Demonizing the public sector harms the middle class
Democrats are at their best when they promote the creation of good jobs that enable working people to support a family. They have their work cut out for them: with persistently high unemployment, companies boast that they can now hire highly productive workers at a lower wage with fewer benefits. It’s no wonder that corporate profits are up 44 percent while working people have yet to benefit from the expansion. Economic growth on these terms erodes the middle class and threatens to split the nation between the wealthy and everyone else. With midterm and gubernatorial elections on the horizon, voters recognize that this is the wrong direction for the country.
Despite the evident pain and political discontent caused by the disappearance of good jobs, we hear growing calls to put the same destructive dynamic that’s destroying the private sector middle class into motion in the public sector. Although the best research indicates that city and state employees nationwide earn less in pay and benefits than similarly-situated private sector workers, critics complain that the quality of public sector jobs may not be deteriorating as quickly as it is in the private sector. They point out that states and cities could operate more cheaply if they turned public jobs into the same type of contingent, no-benefits, low-paid work that’s eating away at the private sector middle class. Privatization and outsourcing are means to the same end.
But trashing our middle class in an effort to cut costs is short sighted. Downgrading the middle-class pay and benefits of public workers only speeds their erosion in the private sector, undermining everyone who works for a living. Democrats who sign on to this agenda are betraying their own values: rather than parroting conservative talking points, they should be working to rebuild job standards in the private sector, throwing their weight behind grassroots efforts to expand living wage laws and guarantee paid sick days to workers in cities and states nationwide. Rather than attacking public pensions that afford retirees a middle-class standard of living, they should be thinking about how to increase retirement security for millions of private sector employees with meager savings.

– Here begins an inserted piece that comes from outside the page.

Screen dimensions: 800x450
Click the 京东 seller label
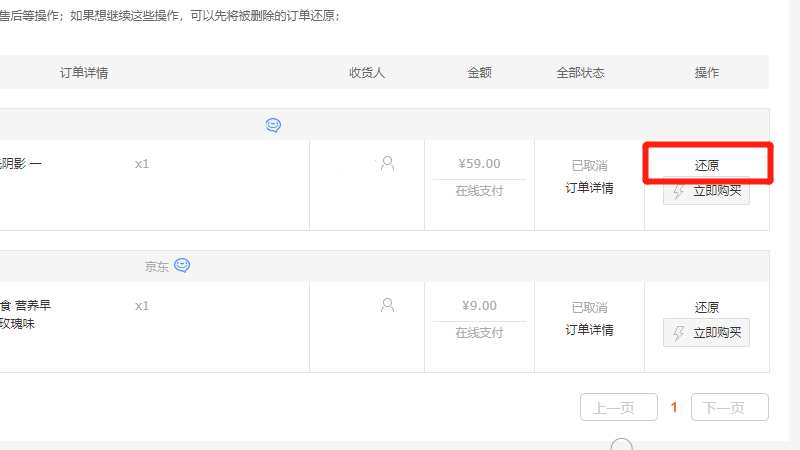pos(156,266)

Buying into the attack on public workers undercuts the economy more broadly. The Economic Policy Institute calculates that for every 100 public sector layoffs, 30 private sector jobs are lost, primarily because the former public workers no longer have the incomes to support local businesses. In contrast, promoting middle-class jobs in both the public and private sectors creates the economic demand necessary for growth. As economists point out, there are few other sources of this demand in our economy today.
It’s easy to lose sight of the other ways that a strong public sector supports our economy. Middle class Americans and the businesses they work for rely on good schools, clean and safe streets, and high quality public services and infrastructure. In so doing, they depend on the dedicated teachers, police, firefighters, librarians, sanitation workers, parks employees, and support staff that keep states and cities running.
States and cities face very real fiscal challenges, but the cause is falling tax revenue due to the deepest recession in decades — not excessive spending or lavish compensation for public workers. What’s more, these fiscal difficulties pale in comparison to the challenges faced by Americans struggling to make ends meet, work their way into the middle class, or just hang on to what they’ve got. Their plight is the nation’s real economic crisis, and they deserve far more in terms of policy solutions than either party has offered.
Amy Traub is director of research at the Drum Major Institute for Public Policy, a nonpartisan think tank focused on advancing progressive policy in cities and for cities.